Inspectors and food producers alike seem to struggle to interpret regulations on food production.
“No one in the industry would say there’s a lack of regulation,” said Dave Shambrock, executive director of Food & Beverage Manitoba. Actually, there are many sets of overlapping regulations, he said.
In 2009, the NDP provincial government appeared to be trying to alleviate this. It wrote the Food Safety Act and launched multiple consultations on the act and its accompanying regulations, including dairy farm, abattoir and bulk milk transportation regulations, the Manitoba Co-operator reported in June 2014.
“We’re trying to improve the focus on food safety without stopping innovation and flexibility,” said Jill Zacharias, then manager of food safety programs with MAFRD. “We’re not telling you how or which method you need to use. We’re saying whichever way you do it let us know how you’re going to do it, be able to prove that you do it, and be able to show that it is effective.”
A consultation document dated April 2014 lists things like a new food premise licensing requirements, requirements for processors to have a written food safety program, and a list of “restricted products.”

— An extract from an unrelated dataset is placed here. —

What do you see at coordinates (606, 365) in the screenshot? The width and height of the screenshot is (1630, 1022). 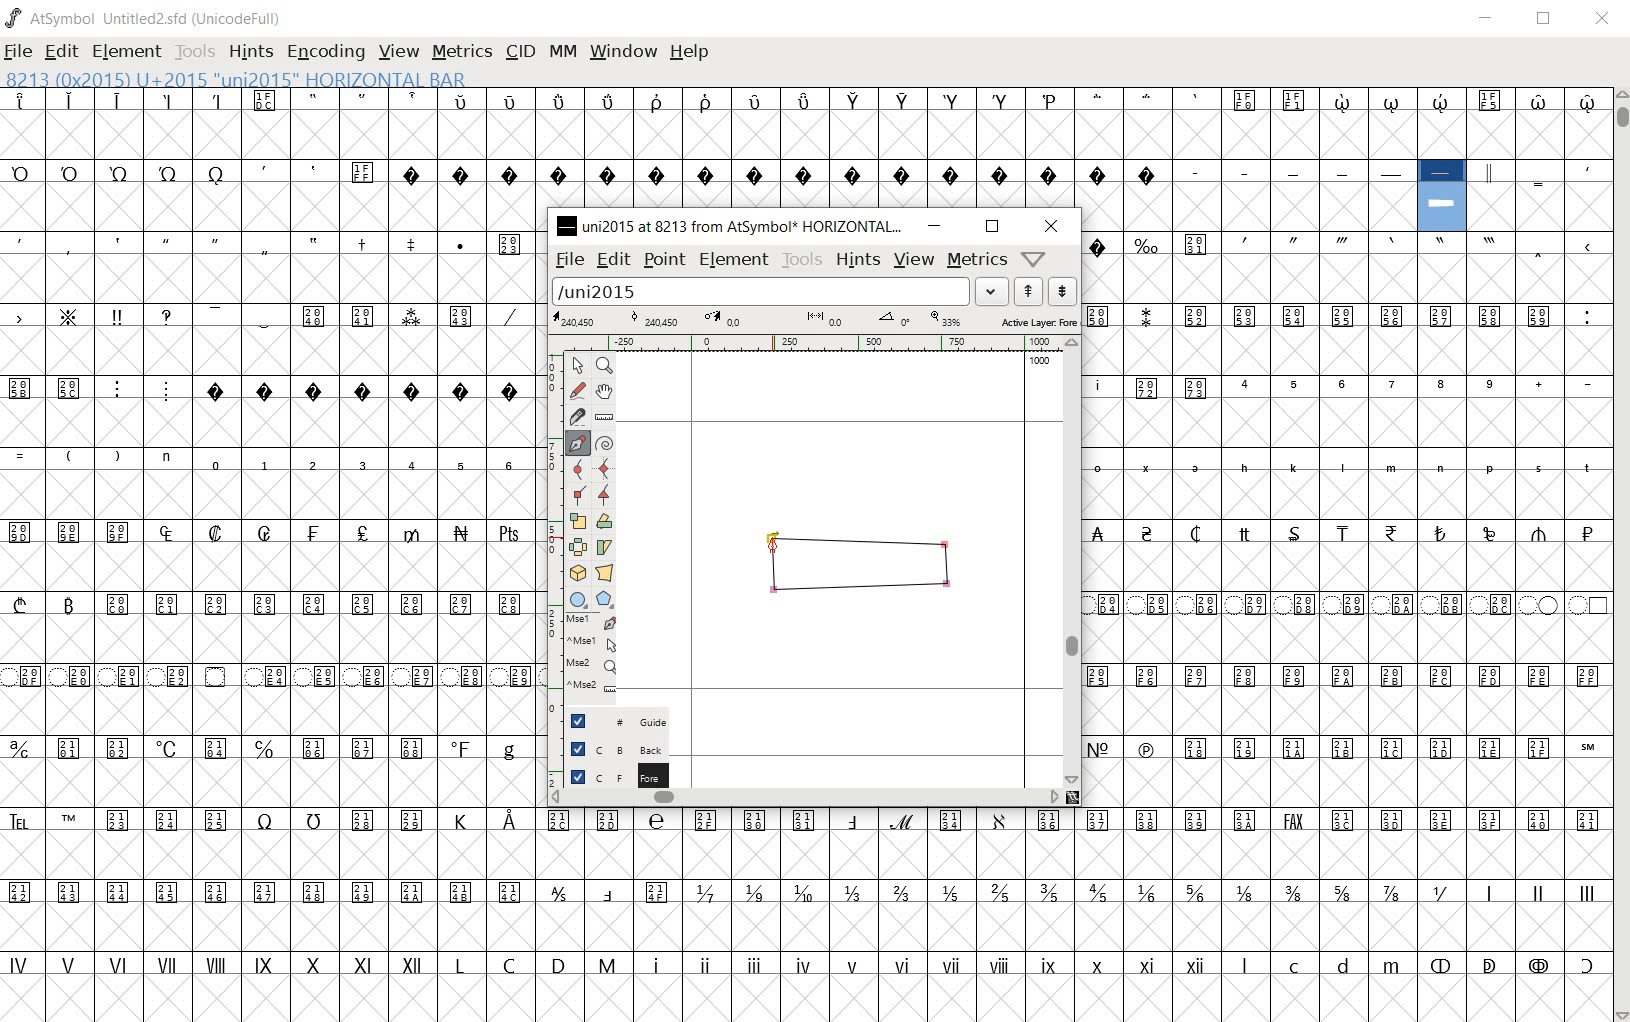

In the Co-operator article, Dave Shambrock, then Manitoba Food Processors Association executive director, said members of MFPA who’d seen the proposed regulations were generally satisfied with them.
However, a decade and a government change later, the province’s website lists the act as not yet proclaimed, and a departmental spokesperson confirmed while it has been passed by the Legislature, it is not yet in effect. Food and food handling continues to be governed under the Public Health Act.